**REQUIRED WORK**: Rewrite every line of the listing below, changing each "Open" to "Select" and keeping everything else the same. Leave the pictures out.

**RECORDS PROVIDED**:

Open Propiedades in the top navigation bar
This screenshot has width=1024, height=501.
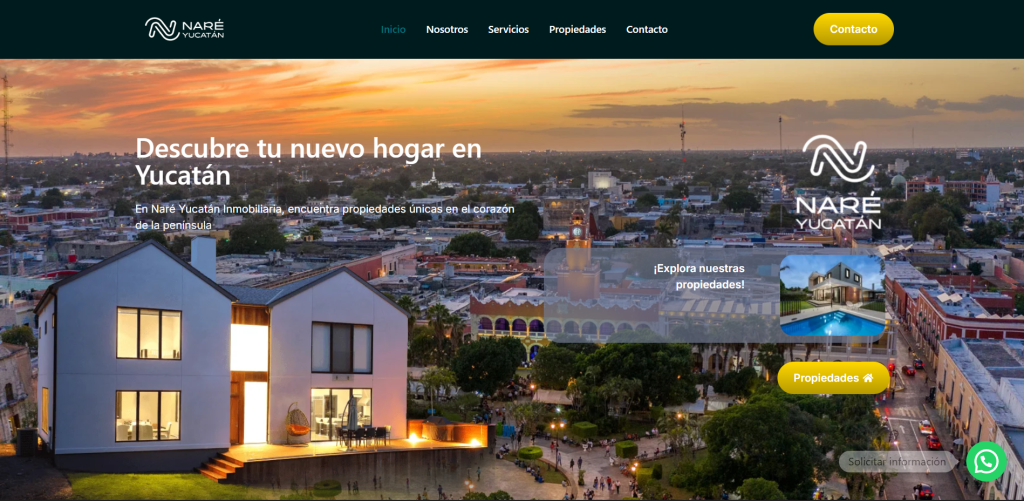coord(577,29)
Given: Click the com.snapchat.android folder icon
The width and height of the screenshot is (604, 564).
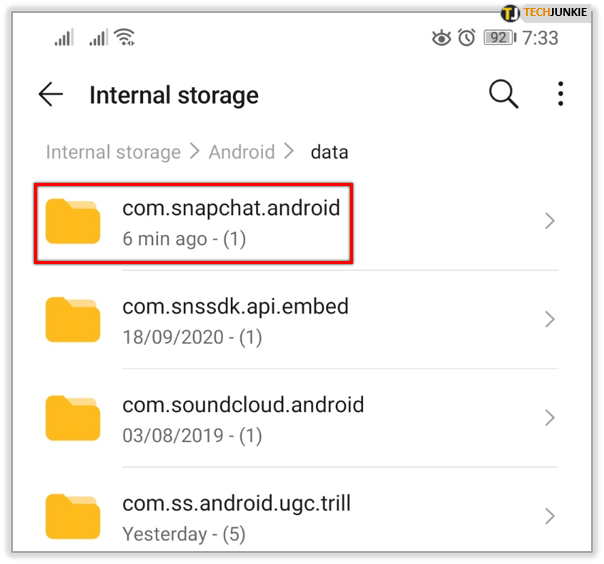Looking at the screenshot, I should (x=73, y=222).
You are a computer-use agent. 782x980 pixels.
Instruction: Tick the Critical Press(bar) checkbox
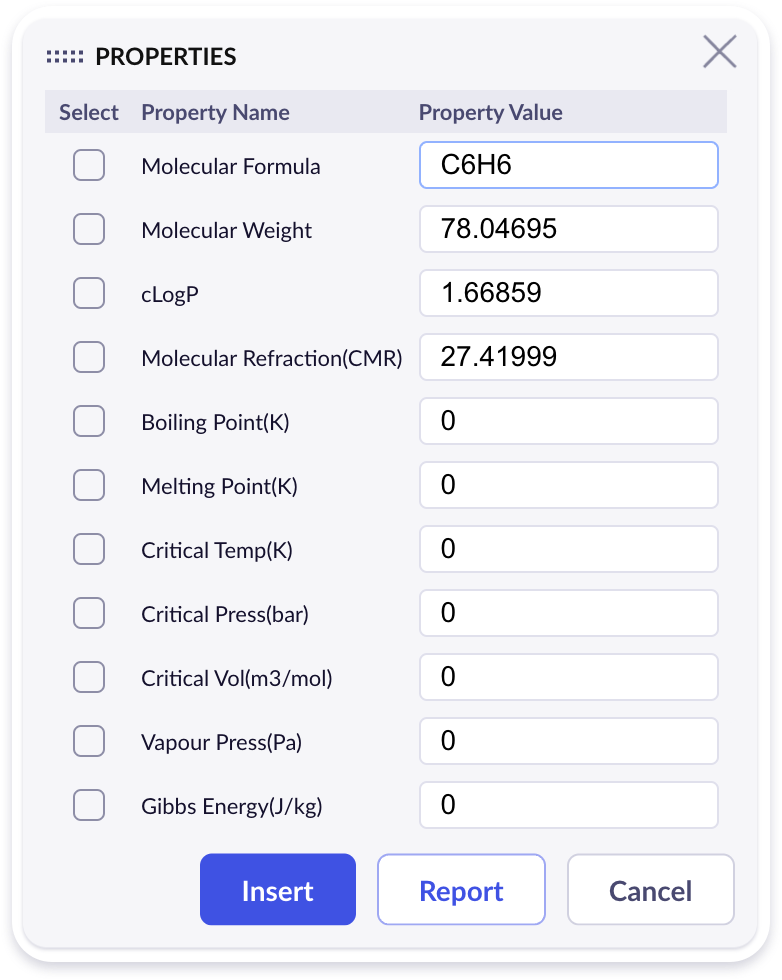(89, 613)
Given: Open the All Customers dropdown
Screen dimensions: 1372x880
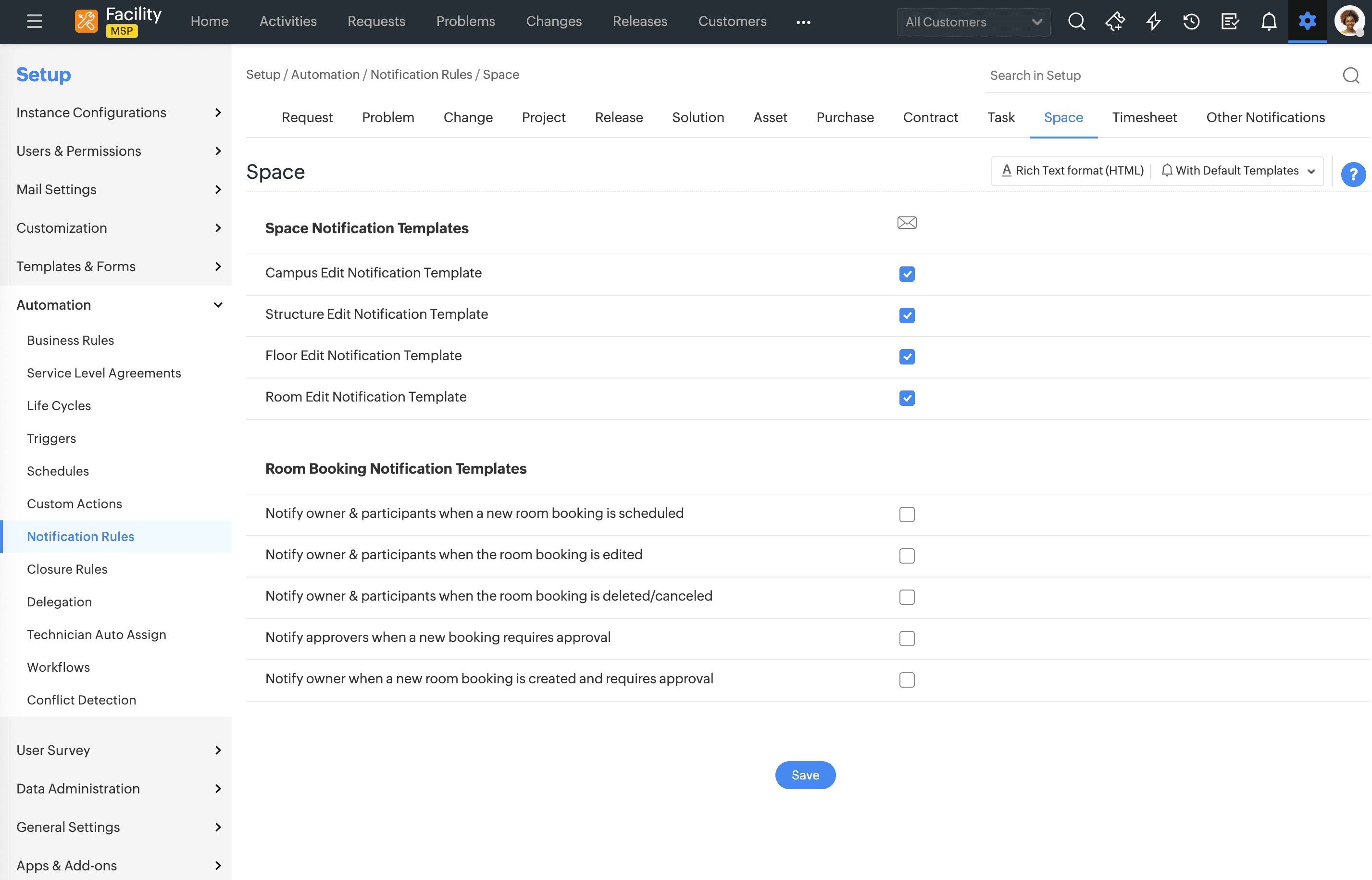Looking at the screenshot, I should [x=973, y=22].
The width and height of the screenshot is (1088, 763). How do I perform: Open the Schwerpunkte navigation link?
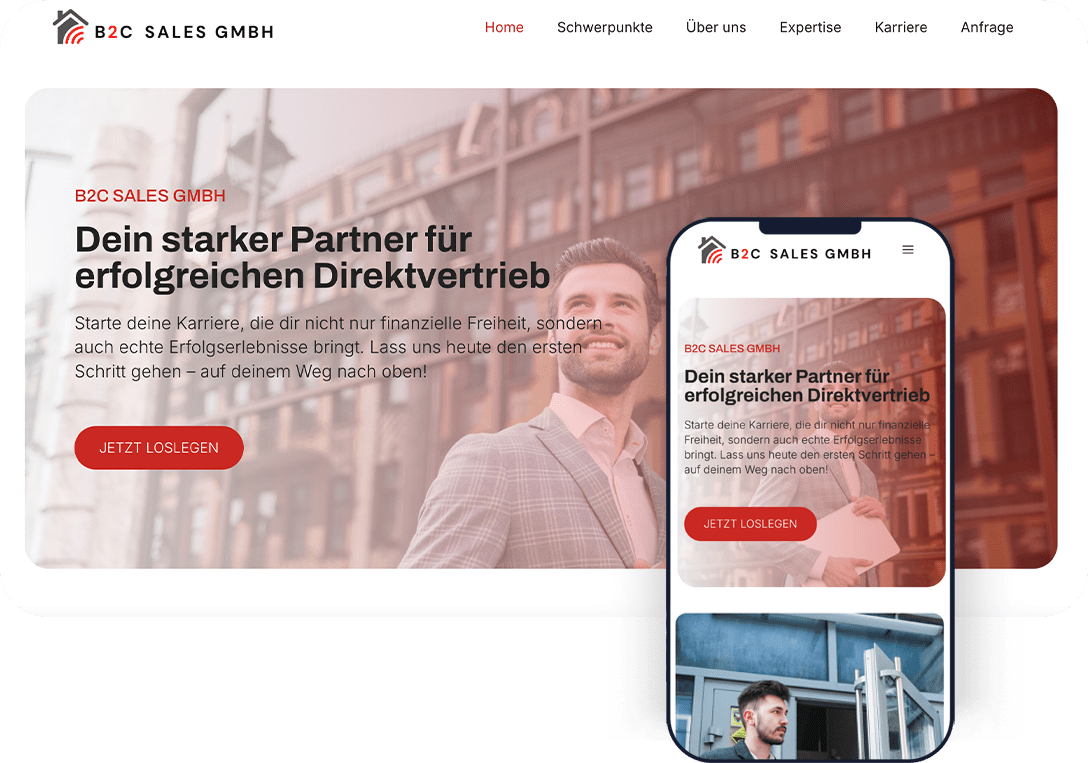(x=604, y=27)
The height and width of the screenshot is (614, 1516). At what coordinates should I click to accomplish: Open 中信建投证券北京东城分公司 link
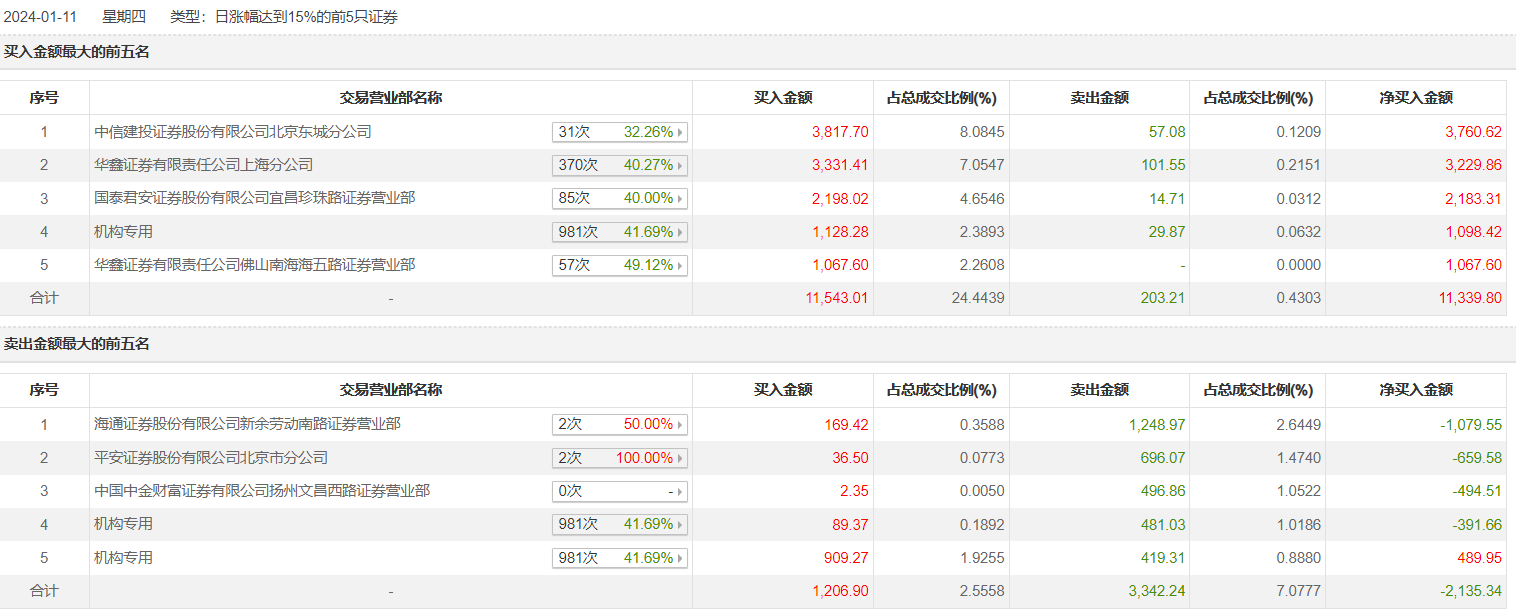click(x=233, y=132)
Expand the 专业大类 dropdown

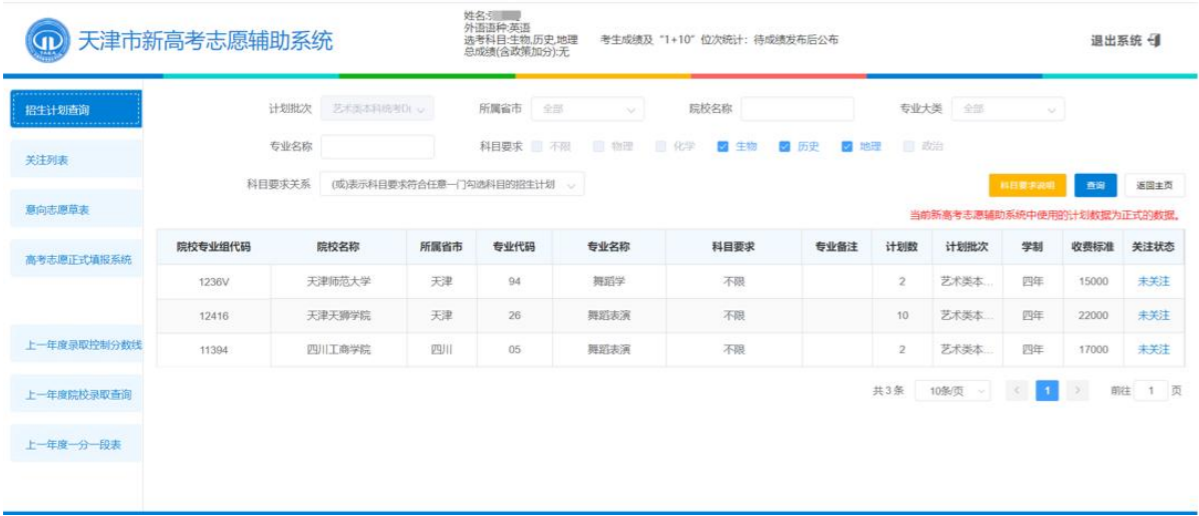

**CORRECT RESPONSE**:
Select Propiedades in the top navigation bar
This screenshot has width=1024, height=501.
coord(577,29)
Given: Click the com.snapchat.android folder icon
The width and height of the screenshot is (604, 564).
Looking at the screenshot, I should (x=73, y=222).
You are a computer-use agent. 782x980 pixels.
Instruction: Tick the Critical Press(bar) checkbox
(89, 613)
Given: Select the All Customers dropdown
Screen dimensions: 1372x880
Looking at the screenshot, I should [x=973, y=22].
The width and height of the screenshot is (1088, 763). How do I perform: Select the Schwerpunkte navigation link?
(x=604, y=27)
The height and width of the screenshot is (614, 1516). At what coordinates should I click to accomplish: Select 中信建投证券北京东城分公司 link
click(x=233, y=132)
Expand the 专业大类 dropdown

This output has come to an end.